▽
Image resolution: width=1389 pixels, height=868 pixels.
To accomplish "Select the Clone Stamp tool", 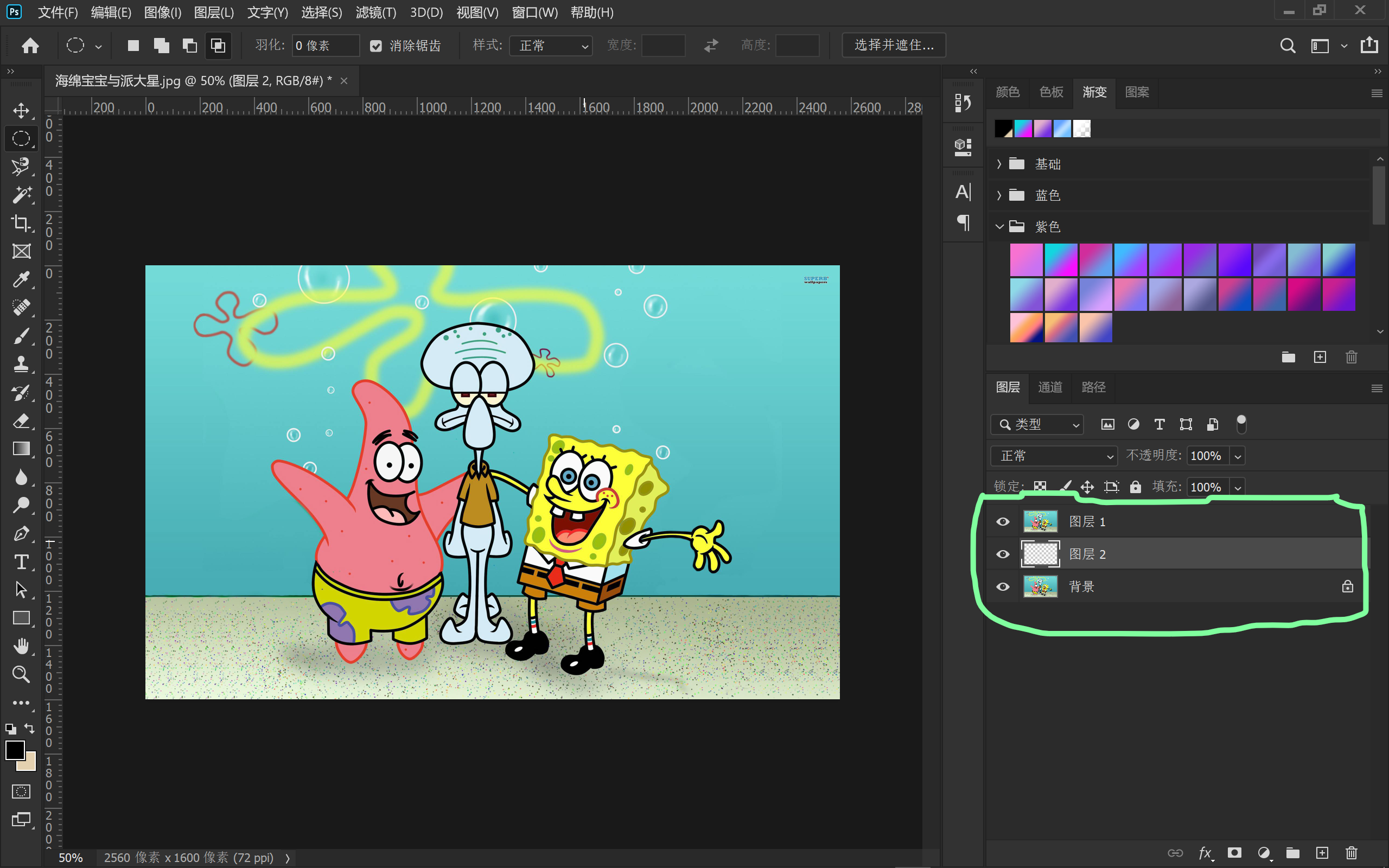I will (21, 363).
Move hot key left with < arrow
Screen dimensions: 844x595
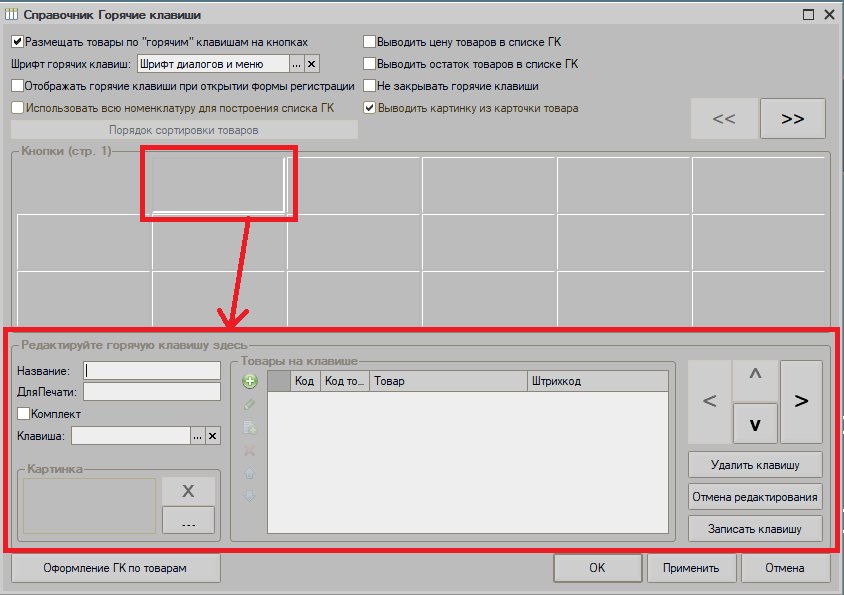point(709,401)
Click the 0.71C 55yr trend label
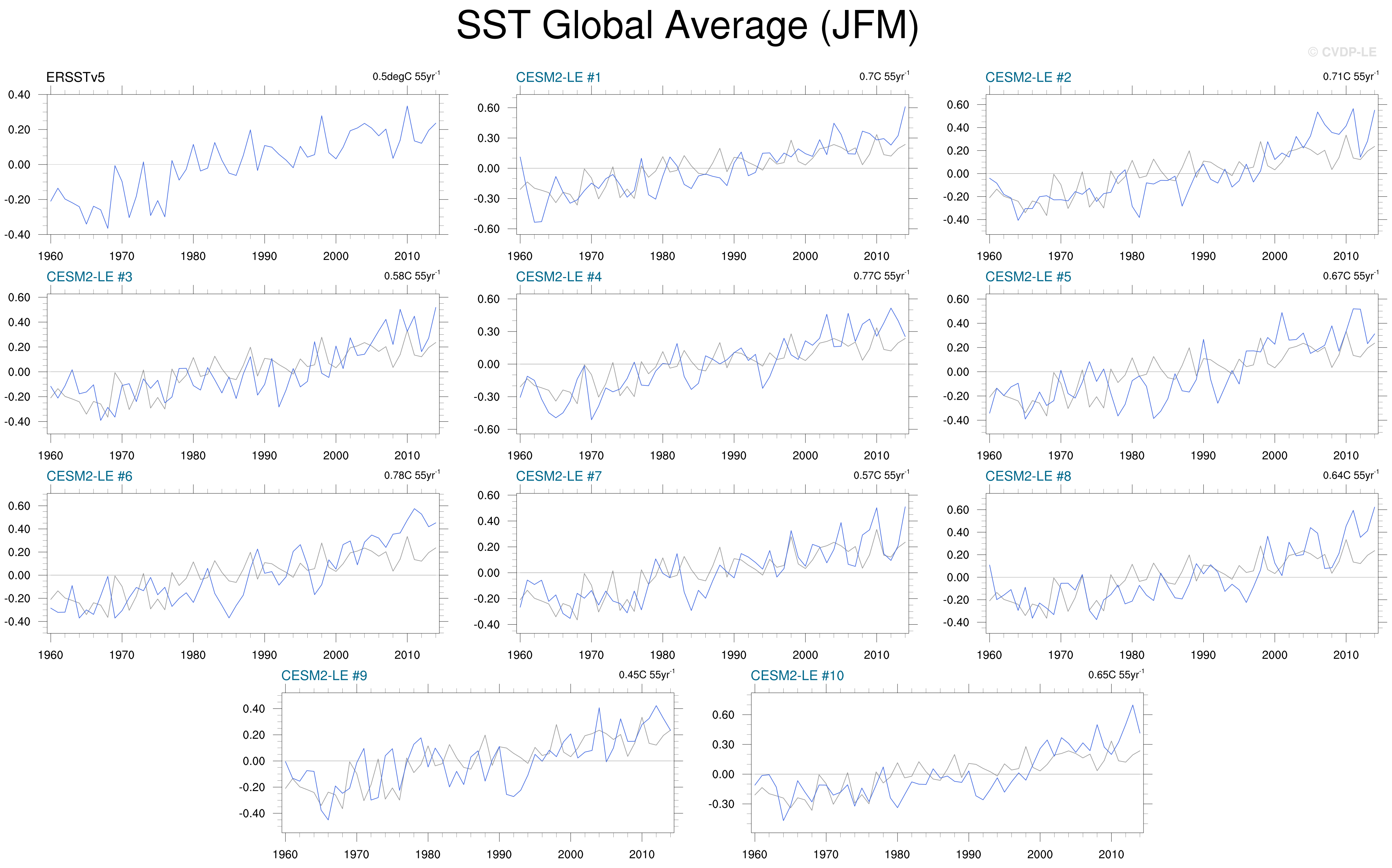This screenshot has width=1392, height=868. click(x=1351, y=76)
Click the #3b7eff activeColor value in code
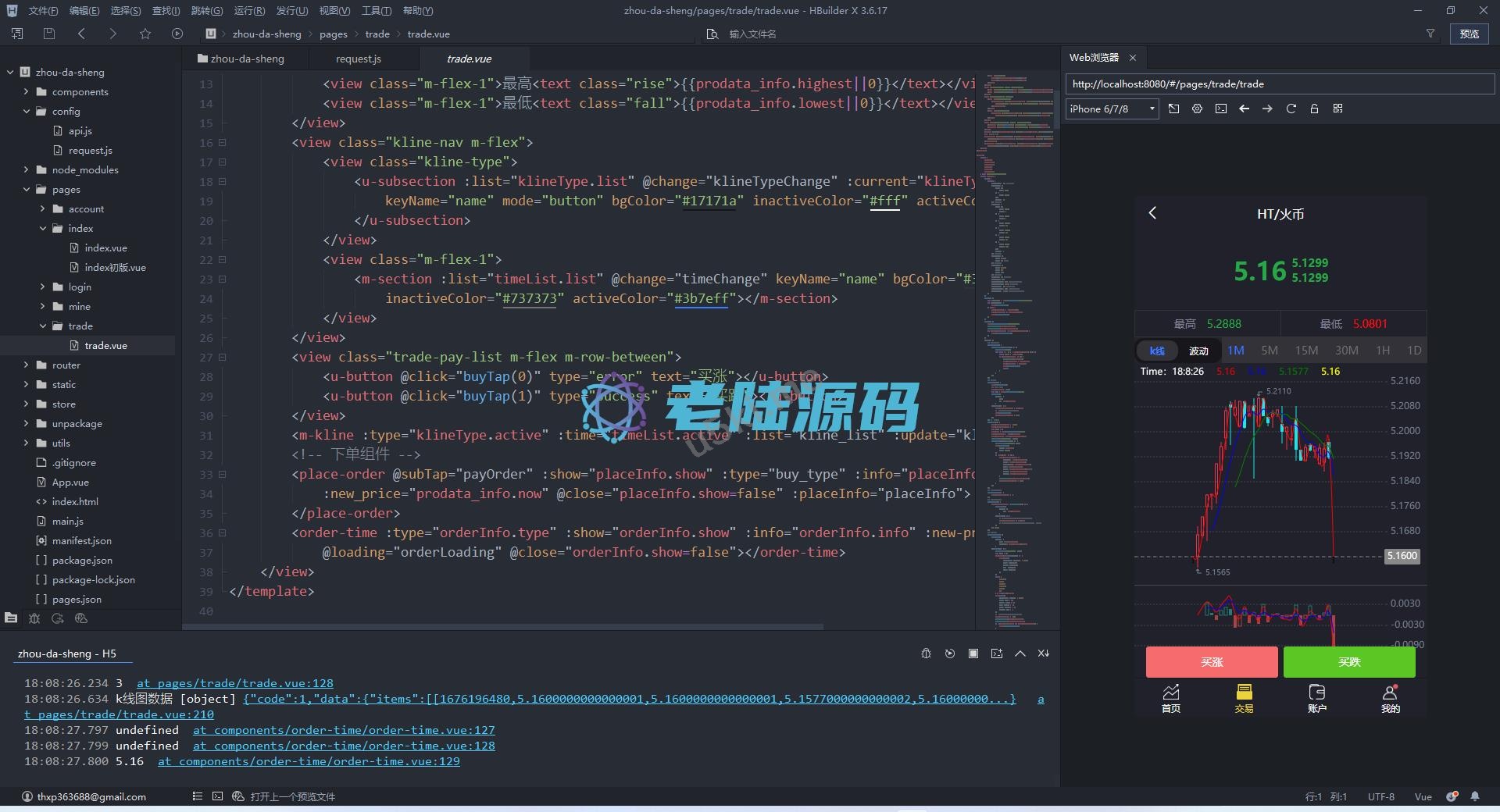 [x=701, y=299]
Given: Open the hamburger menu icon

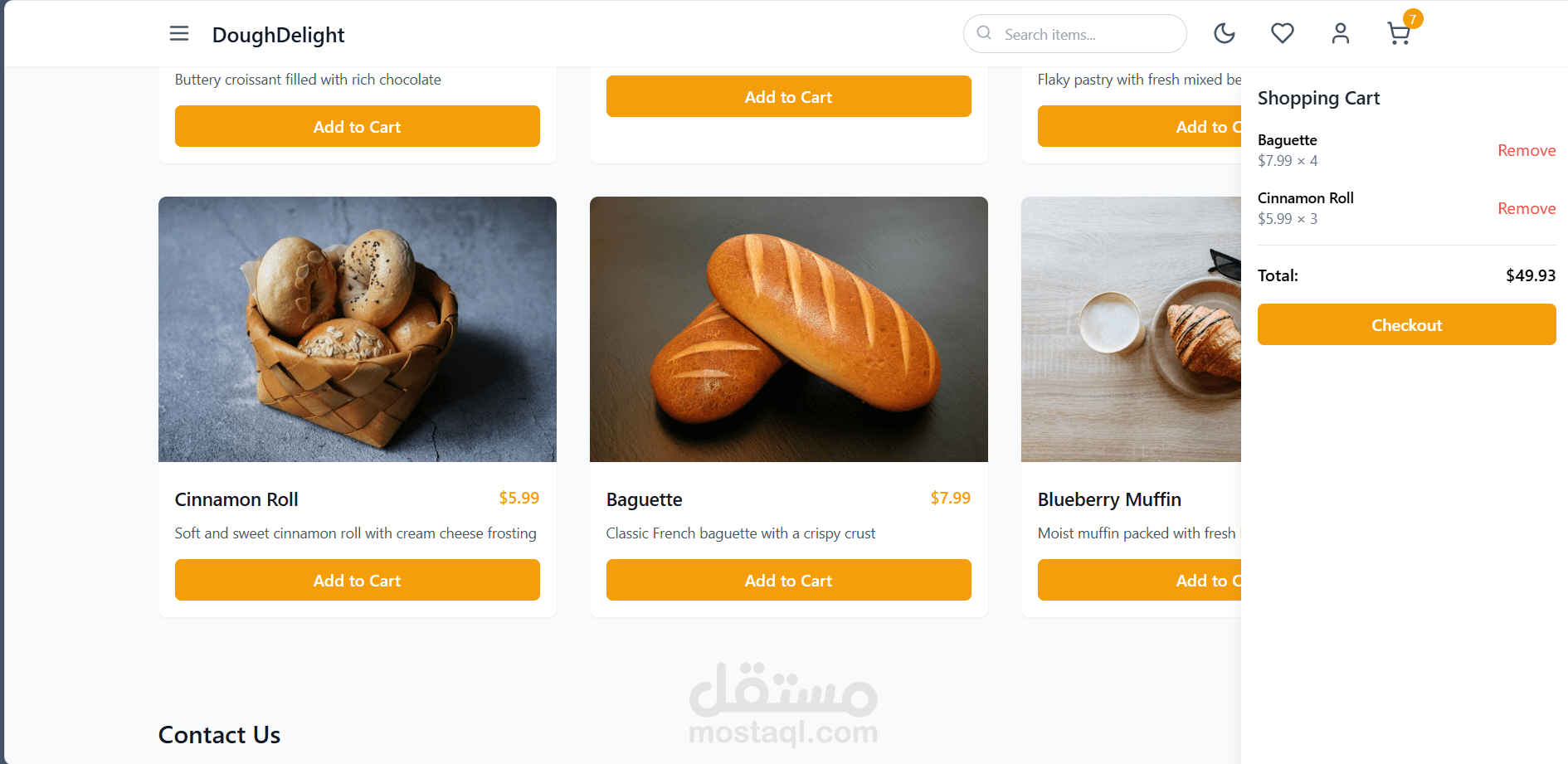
△
- Task objective
Rewrite the data from the line containing "Move hot key left with < arrow" through the end of the data as a Markdown table with the columns "No." and "Text." Give each nonblank line its own numbered row, and leave the pictures out.

- Answer for this exercise
| No. | Text |
|---|---|
| 1 | Move hot key left with < arrow |
| 2 | Screen dimensions: 844x595 |
| 3 | point(709,401) |
| 4 | Click the 0.71C 55yr trend label |
| 5 | This screenshot has width=1392, height=868. click(x=1351, y=76) |
| 6 | Click the #3b7eff activeColor value in code |
| 7 |  [x=701, y=299] |
| 8 | Given: Open the hamburger menu icon |